TASK ITEM:
Each record below needs to be written out exactly as it appears.

DATASET CONTENT:
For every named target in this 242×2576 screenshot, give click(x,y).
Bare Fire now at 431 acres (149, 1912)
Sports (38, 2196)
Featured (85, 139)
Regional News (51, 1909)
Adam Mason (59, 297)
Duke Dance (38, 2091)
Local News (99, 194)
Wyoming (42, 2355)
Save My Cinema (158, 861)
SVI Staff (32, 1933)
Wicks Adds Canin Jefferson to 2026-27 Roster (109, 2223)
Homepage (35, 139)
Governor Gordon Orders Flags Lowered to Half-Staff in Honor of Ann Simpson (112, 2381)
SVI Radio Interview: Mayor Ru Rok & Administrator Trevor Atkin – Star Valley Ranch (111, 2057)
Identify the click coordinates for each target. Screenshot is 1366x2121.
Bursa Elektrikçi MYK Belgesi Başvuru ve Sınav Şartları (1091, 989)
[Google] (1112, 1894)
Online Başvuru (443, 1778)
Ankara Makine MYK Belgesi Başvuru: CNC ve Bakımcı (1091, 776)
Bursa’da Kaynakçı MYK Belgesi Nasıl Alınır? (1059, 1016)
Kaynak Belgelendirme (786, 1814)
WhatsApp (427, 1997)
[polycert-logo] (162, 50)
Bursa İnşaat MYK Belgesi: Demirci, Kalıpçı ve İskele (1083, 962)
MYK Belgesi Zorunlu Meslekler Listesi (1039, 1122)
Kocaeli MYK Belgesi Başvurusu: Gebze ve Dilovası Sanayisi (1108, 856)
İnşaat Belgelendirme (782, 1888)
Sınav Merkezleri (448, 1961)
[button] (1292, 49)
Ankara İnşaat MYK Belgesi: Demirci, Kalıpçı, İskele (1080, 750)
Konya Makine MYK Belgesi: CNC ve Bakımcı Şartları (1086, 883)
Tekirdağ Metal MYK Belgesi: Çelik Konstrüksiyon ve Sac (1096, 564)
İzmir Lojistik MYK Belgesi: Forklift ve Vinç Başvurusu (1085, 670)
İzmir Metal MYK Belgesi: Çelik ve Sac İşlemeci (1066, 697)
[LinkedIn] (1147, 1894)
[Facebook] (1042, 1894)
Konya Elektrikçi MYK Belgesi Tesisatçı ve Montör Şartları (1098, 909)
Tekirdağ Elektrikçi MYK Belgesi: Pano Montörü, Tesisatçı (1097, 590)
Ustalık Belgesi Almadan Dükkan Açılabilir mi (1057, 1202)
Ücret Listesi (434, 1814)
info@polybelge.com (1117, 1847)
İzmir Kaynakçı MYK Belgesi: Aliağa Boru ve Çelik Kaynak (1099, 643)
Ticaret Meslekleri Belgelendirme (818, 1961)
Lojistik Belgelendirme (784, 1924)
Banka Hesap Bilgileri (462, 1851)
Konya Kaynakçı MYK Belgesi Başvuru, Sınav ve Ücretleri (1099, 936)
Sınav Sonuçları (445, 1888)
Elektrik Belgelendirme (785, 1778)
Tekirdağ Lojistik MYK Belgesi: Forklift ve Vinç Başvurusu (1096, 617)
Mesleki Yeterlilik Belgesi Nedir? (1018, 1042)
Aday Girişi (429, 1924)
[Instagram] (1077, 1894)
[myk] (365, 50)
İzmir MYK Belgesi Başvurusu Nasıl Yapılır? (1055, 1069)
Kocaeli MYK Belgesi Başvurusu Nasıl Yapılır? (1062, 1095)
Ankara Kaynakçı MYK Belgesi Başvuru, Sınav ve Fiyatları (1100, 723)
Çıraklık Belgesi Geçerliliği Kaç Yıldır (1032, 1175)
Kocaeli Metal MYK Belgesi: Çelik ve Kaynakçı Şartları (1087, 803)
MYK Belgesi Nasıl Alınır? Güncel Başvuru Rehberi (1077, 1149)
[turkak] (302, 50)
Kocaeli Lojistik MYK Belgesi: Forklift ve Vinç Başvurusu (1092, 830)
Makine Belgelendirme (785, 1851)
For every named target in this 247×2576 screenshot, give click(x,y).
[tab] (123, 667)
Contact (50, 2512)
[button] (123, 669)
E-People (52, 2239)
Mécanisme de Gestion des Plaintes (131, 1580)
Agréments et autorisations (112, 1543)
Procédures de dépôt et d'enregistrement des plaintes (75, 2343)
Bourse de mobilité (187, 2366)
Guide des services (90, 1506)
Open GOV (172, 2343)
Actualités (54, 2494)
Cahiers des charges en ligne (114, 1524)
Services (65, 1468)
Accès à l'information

OUTPUT OF THE TASK:
For every named target in this 242×2576 screenshot, give click(x,y).
Bare Fire now at 431 acres (149, 1912)
Sports (38, 2196)
Featured (85, 139)
Regional News (51, 1909)
Adam Mason (59, 297)
Duke Dance (38, 2091)
Local News (99, 194)
Wyoming (42, 2355)
Save My Cinema (158, 861)
SVI Staff (32, 1933)
Wicks Adds Canin Jefferson to 2026-27 Roster (109, 2223)
Homepage (35, 139)
Governor Gordon Orders Flags Lowered to Half-Staff in Honor of Ann Simpson (112, 2381)
SVI Radio Interview: Mayor Ru Rok & Administrator Trevor Atkin – Star Valley Ranch (111, 2057)
Identify the click coordinates for each target. Screenshot is 1366x2121.
Bursa Elektrikçi MYK Belgesi Başvuru ve Sınav Şartları (1091, 989)
[Google] (1112, 1894)
Online Başvuru (443, 1778)
Ankara Makine MYK Belgesi Başvuru: CNC ve Bakımcı (1091, 776)
Bursa’da Kaynakçı MYK Belgesi Nasıl Alınır? (1059, 1016)
Kaynak Belgelendirme (786, 1814)
WhatsApp (427, 1997)
[polycert-logo] (162, 50)
Bursa İnşaat MYK Belgesi: Demirci, Kalıpçı ve İskele (1083, 962)
MYK Belgesi Zorunlu Meslekler Listesi (1039, 1122)
Kocaeli MYK Belgesi Başvurusu: Gebze ve Dilovası Sanayisi (1108, 856)
İnşaat Belgelendirme (782, 1888)
Sınav Merkezleri (448, 1961)
[button] (1292, 49)
Ankara İnşaat MYK Belgesi: Demirci, Kalıpçı, İskele (1080, 750)
Konya Makine MYK Belgesi: CNC ve Bakımcı Şartları (1086, 883)
Tekirdağ Metal MYK Belgesi: Çelik Konstrüksiyon ve Sac (1096, 564)
İzmir Lojistik MYK Belgesi: Forklift ve Vinç Başvurusu (1085, 670)
İzmir Metal MYK Belgesi: Çelik ve Sac İşlemeci (1066, 697)
[LinkedIn] (1147, 1894)
[Facebook] (1042, 1894)
Konya Elektrikçi MYK Belgesi Tesisatçı ve Montör Şartları (1098, 909)
Tekirdağ Elektrikçi MYK Belgesi: Pano Montörü, Tesisatçı (1097, 590)
Ustalık Belgesi Almadan Dükkan Açılabilir mi (1057, 1202)
Ücret Listesi (434, 1814)
info@polybelge.com (1117, 1847)
İzmir Kaynakçı MYK Belgesi: Aliağa Boru ve Çelik Kaynak (1099, 643)
Ticaret Meslekleri Belgelendirme (818, 1961)
Lojistik Belgelendirme (784, 1924)
Banka Hesap Bilgileri (462, 1851)
Konya Kaynakçı MYK Belgesi Başvuru, Sınav ve Ücretleri (1099, 936)
Sınav Sonuçları (445, 1888)
Elektrik Belgelendirme (785, 1778)
Tekirdağ Lojistik MYK Belgesi: Forklift ve Vinç Başvurusu (1096, 617)
Mesleki Yeterlilik Belgesi Nedir? (1018, 1042)
Aday Girişi (429, 1924)
[Instagram] (1077, 1894)
[myk] (365, 50)
İzmir MYK Belgesi Başvurusu Nasıl Yapılır? (1055, 1069)
Kocaeli MYK Belgesi Başvurusu Nasıl Yapılır? (1062, 1095)
Ankara Kaynakçı MYK Belgesi Başvuru, Sınav ve Fiyatları (1100, 723)
Çıraklık Belgesi Geçerliliği Kaç Yıldır (1032, 1175)
Kocaeli Metal MYK Belgesi: Çelik ve Kaynakçı Şartları (1087, 803)
MYK Belgesi Nasıl Alınır? Güncel Başvuru Rehberi (1077, 1149)
[turkak] (302, 50)
Kocaeli Lojistik MYK Belgesi: Forklift ve Vinç Başvurusu (1092, 830)
Makine Belgelendirme (785, 1851)
For every named target in this 247×2576 screenshot, give click(x,y).
[tab] (123, 667)
Contact (50, 2512)
[button] (123, 669)
E-People (52, 2239)
Mécanisme de Gestion des Plaintes (131, 1580)
Agréments et autorisations (112, 1543)
Procédures de dépôt et d'enregistrement des plaintes (75, 2343)
Bourse de mobilité (187, 2366)
Guide des services (90, 1506)
Open GOV (172, 2343)
Actualités (54, 2494)
Cahiers des charges en ligne (114, 1524)
Services (65, 1468)
Accès à l'information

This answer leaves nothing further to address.